(Saved data entries)
##############################

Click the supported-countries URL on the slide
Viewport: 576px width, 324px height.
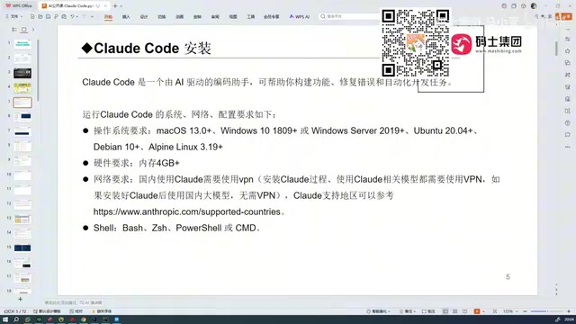click(187, 212)
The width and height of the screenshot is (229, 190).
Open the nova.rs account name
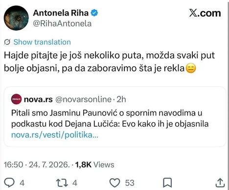tap(38, 99)
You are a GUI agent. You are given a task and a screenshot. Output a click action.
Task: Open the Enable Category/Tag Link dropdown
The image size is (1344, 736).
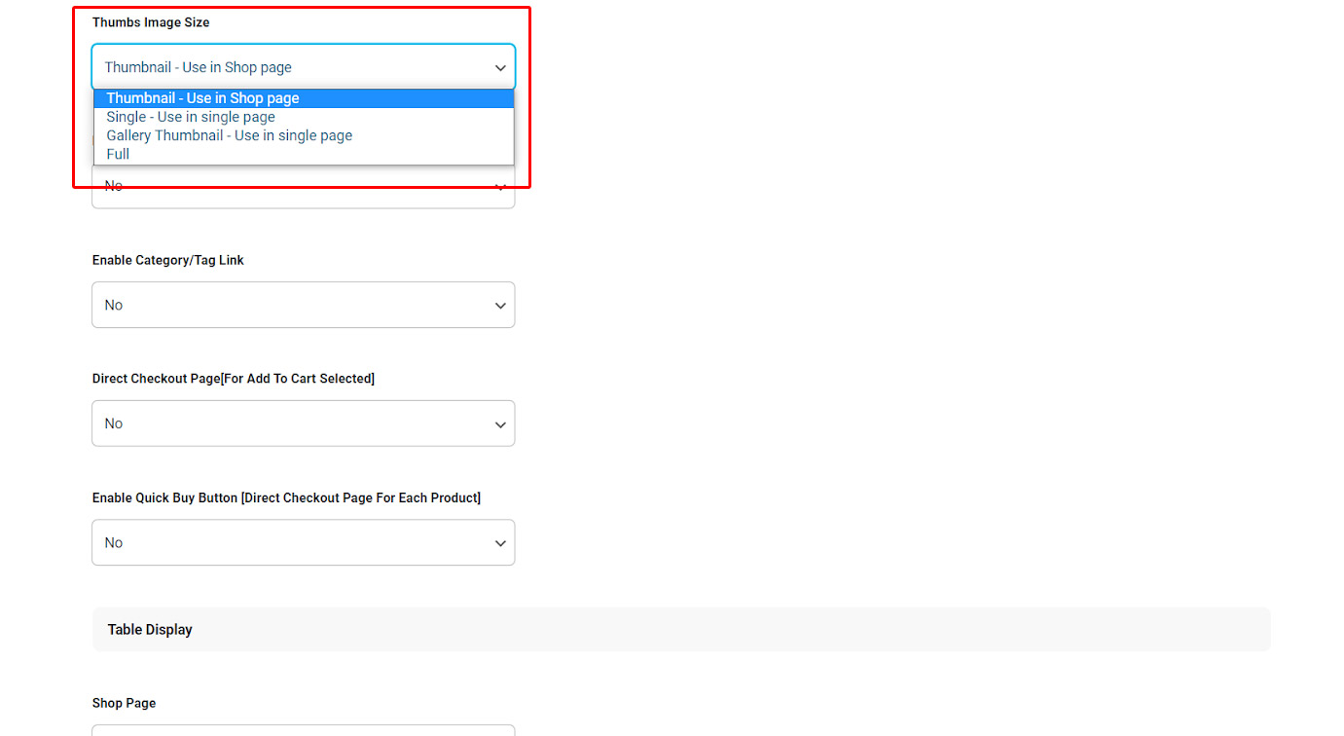pos(292,305)

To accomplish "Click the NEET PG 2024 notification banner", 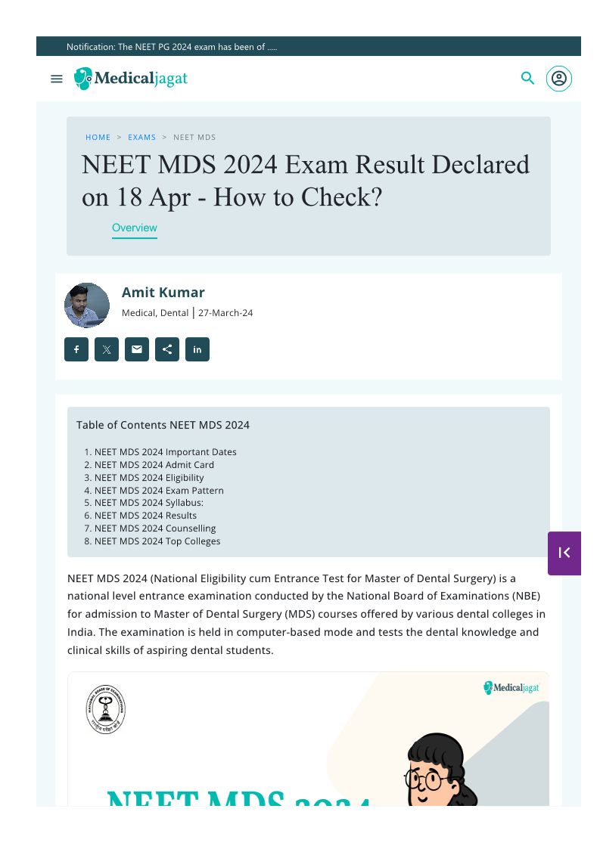I will 172,47.
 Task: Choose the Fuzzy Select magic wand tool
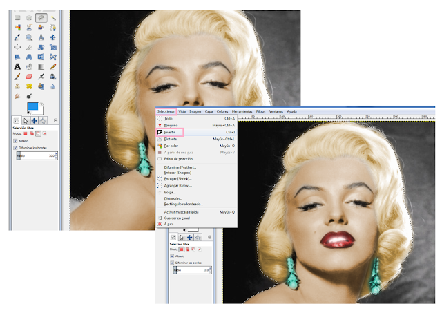(x=53, y=18)
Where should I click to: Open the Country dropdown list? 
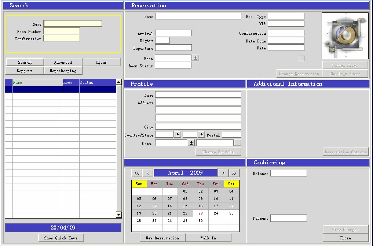[178, 135]
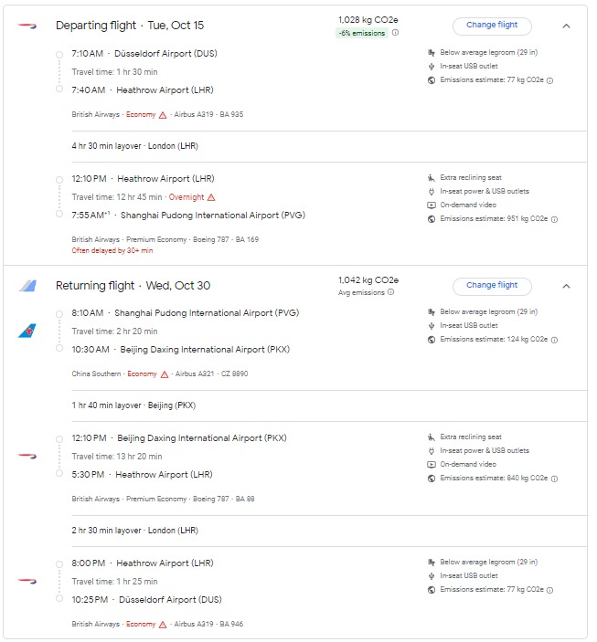The width and height of the screenshot is (597, 642).
Task: Click the 'Often delayed by 30+ min' notice
Action: point(112,250)
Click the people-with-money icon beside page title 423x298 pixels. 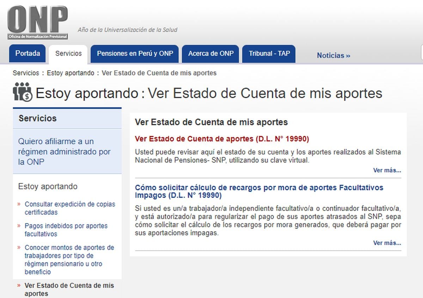point(22,92)
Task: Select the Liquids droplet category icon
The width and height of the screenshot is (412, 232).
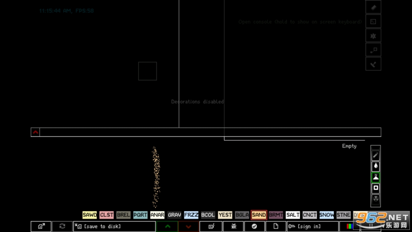Action: (x=375, y=166)
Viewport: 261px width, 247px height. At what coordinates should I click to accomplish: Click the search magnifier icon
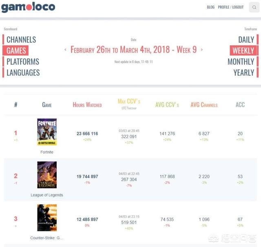254,7
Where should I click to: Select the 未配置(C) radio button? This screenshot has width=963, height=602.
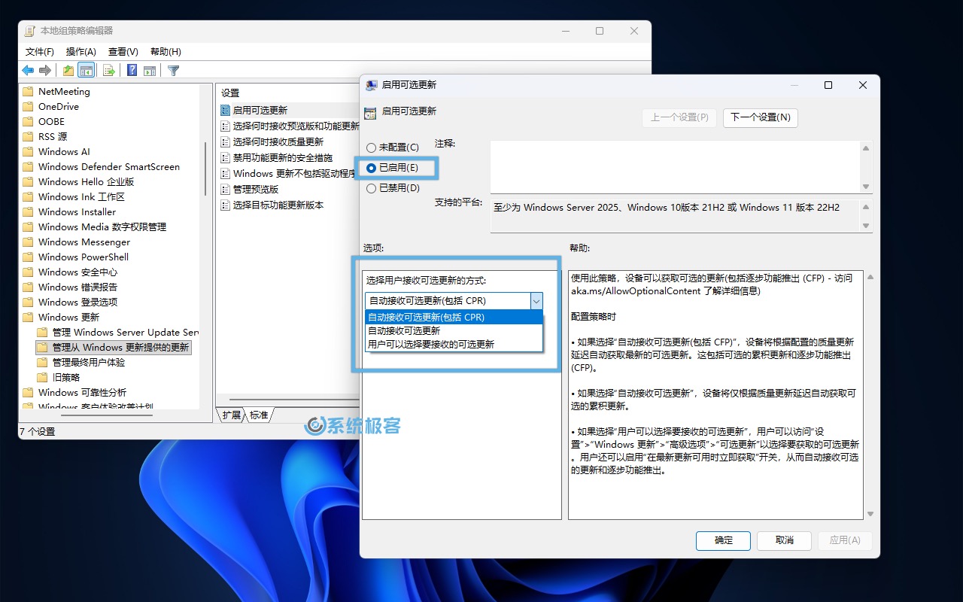[x=371, y=147]
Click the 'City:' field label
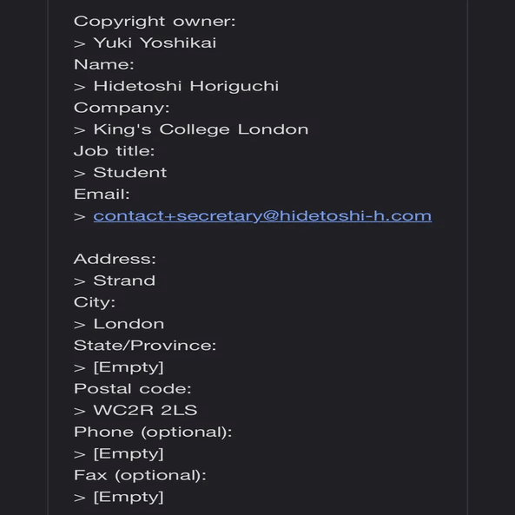Image resolution: width=515 pixels, height=515 pixels. 95,302
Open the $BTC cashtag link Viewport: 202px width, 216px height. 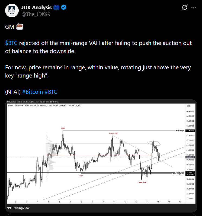tap(11, 43)
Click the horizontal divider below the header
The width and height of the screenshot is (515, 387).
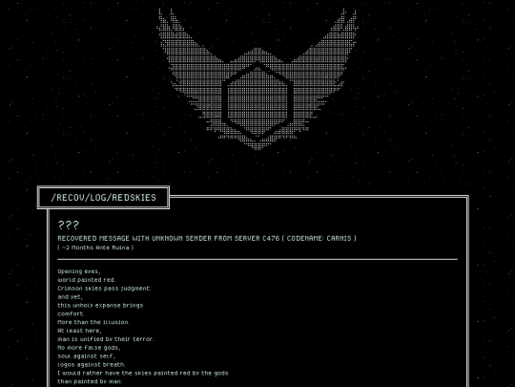(258, 259)
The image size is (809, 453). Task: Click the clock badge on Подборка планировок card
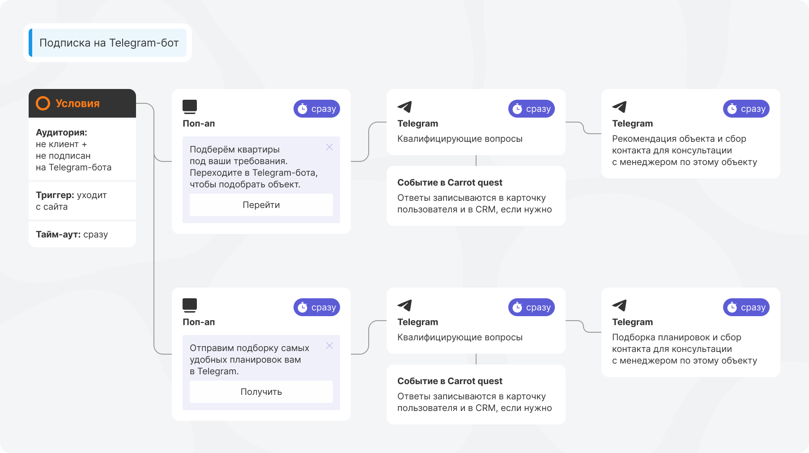click(x=746, y=307)
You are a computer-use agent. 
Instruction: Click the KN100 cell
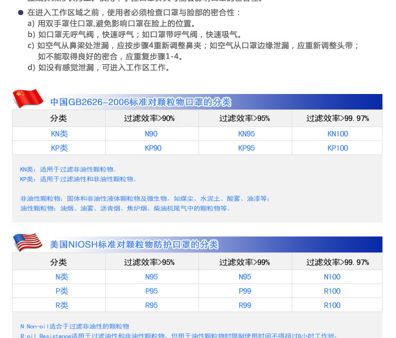(337, 134)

##############################

PROMPT: Scan the records for the string "agent" and show every line that contains it.

ANSWER SPACE:
You are a GUI agent. You are given a task and a screenshot. Output a click action.
You are a computer-use agent. 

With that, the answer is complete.